Problem requirements: Copy each line of the data beneath in which the word "agent" appears.

Stored data
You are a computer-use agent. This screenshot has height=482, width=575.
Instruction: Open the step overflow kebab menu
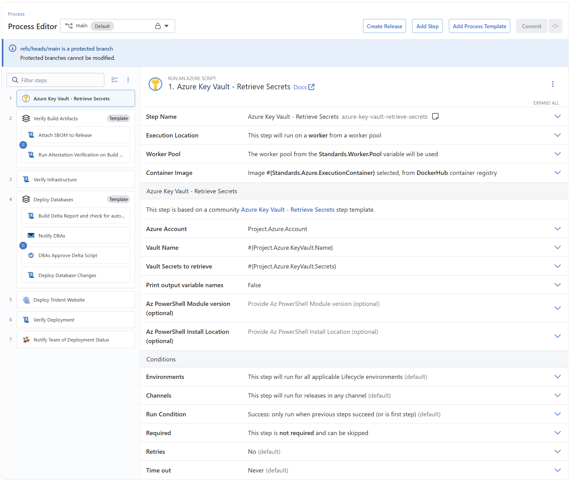point(553,84)
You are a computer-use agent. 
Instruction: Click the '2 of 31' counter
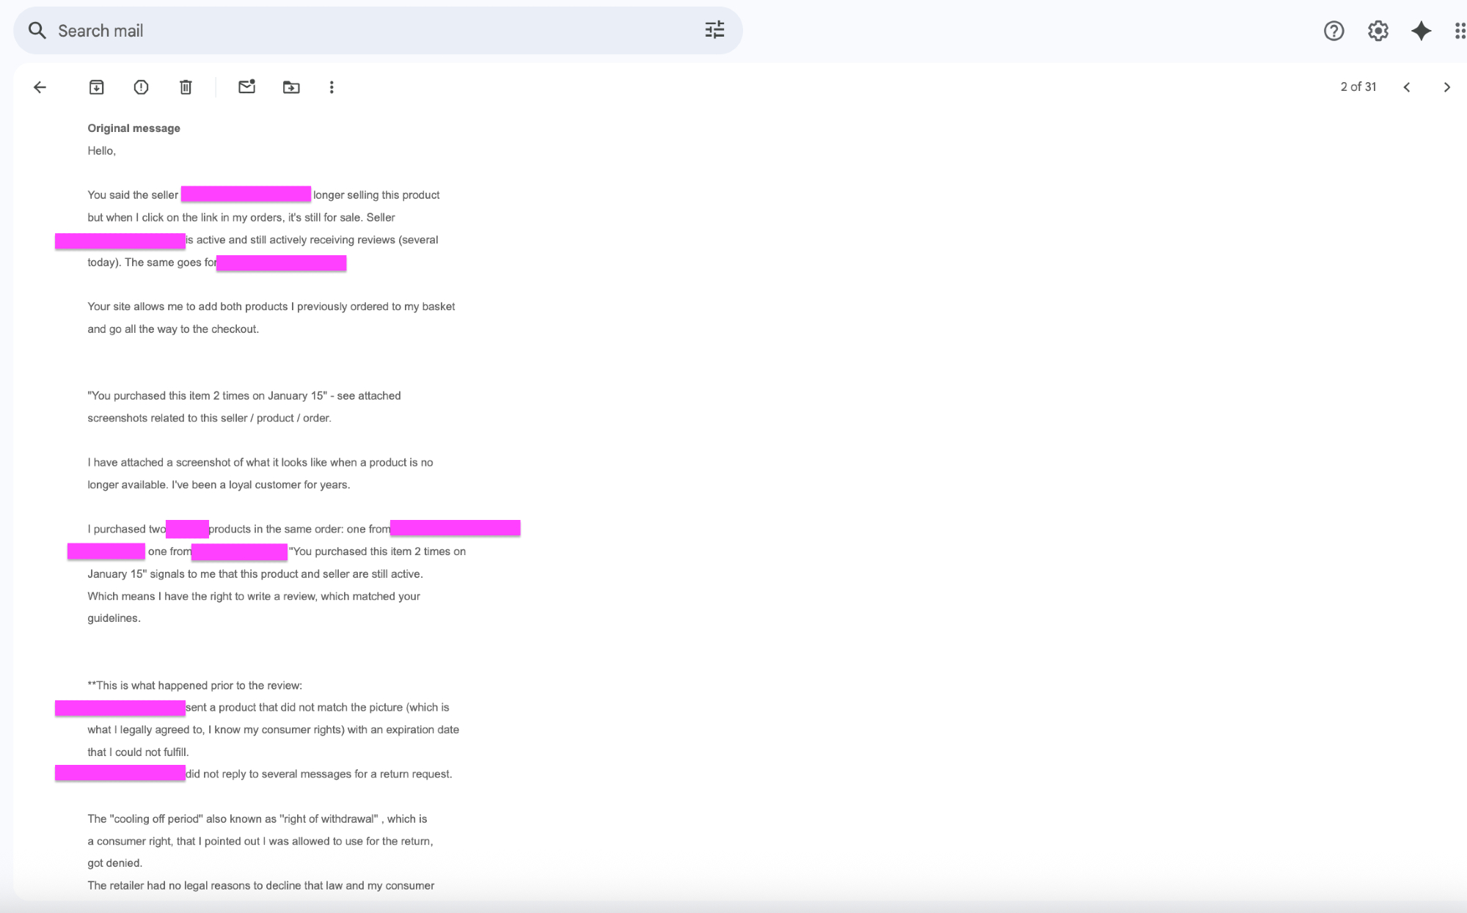(x=1358, y=87)
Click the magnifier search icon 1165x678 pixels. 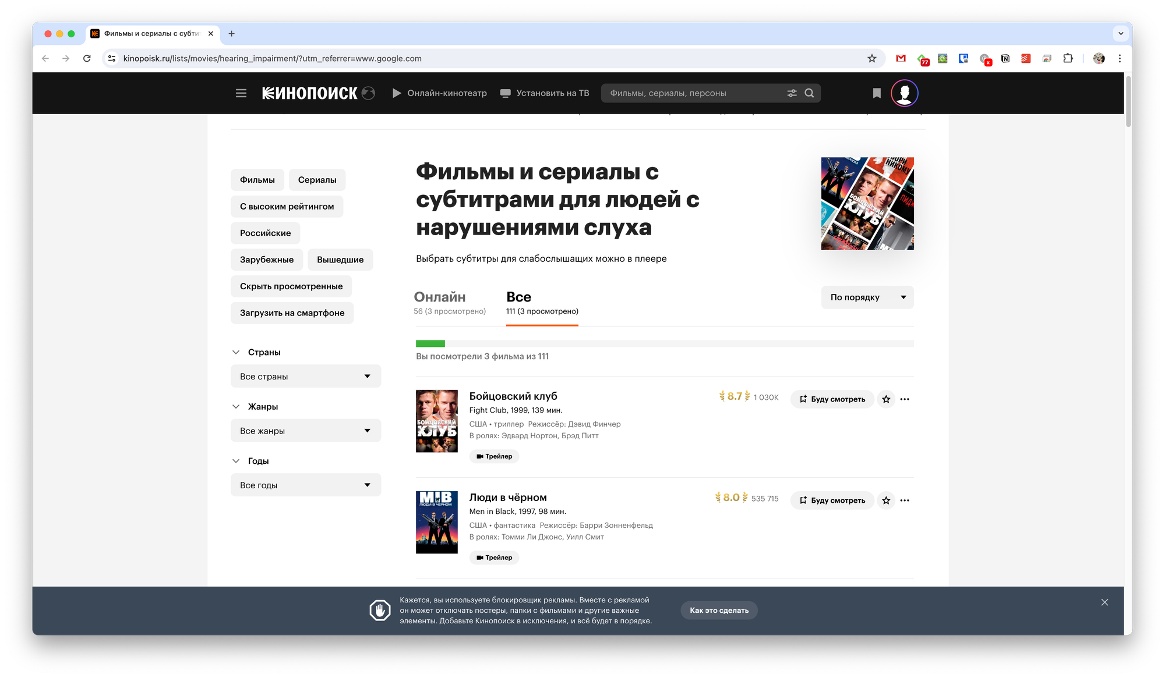[x=809, y=93]
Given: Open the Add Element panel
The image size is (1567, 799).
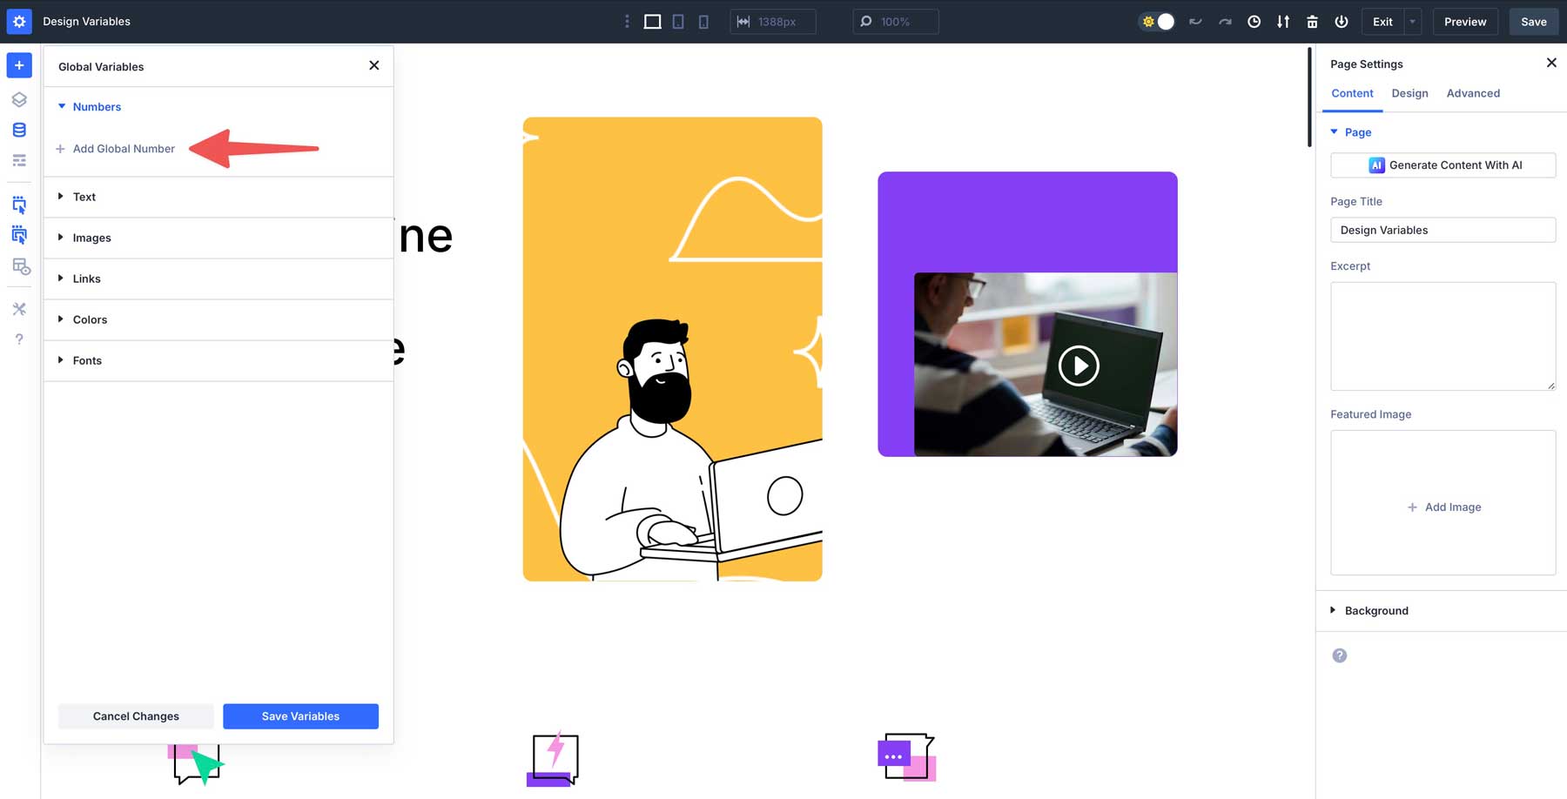Looking at the screenshot, I should pyautogui.click(x=19, y=64).
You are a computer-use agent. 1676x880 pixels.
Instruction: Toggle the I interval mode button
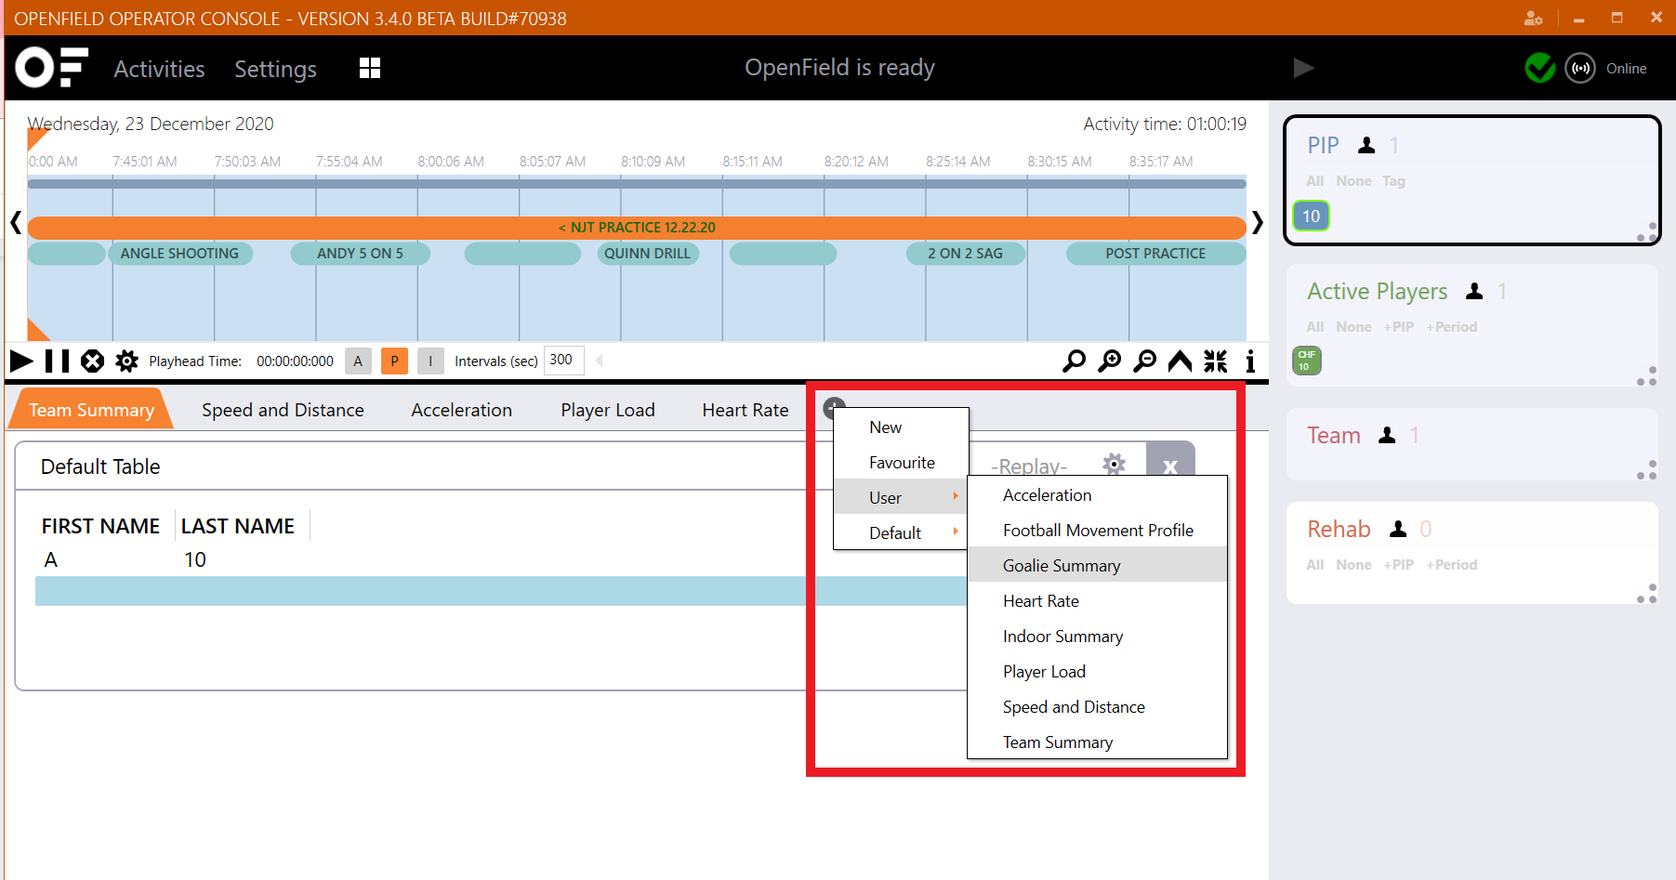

Result below:
You are a computer-use agent. This screenshot has height=482, width=575.
You are a computer-use agent. 
You are a computer-use agent. 1676x880 pixels.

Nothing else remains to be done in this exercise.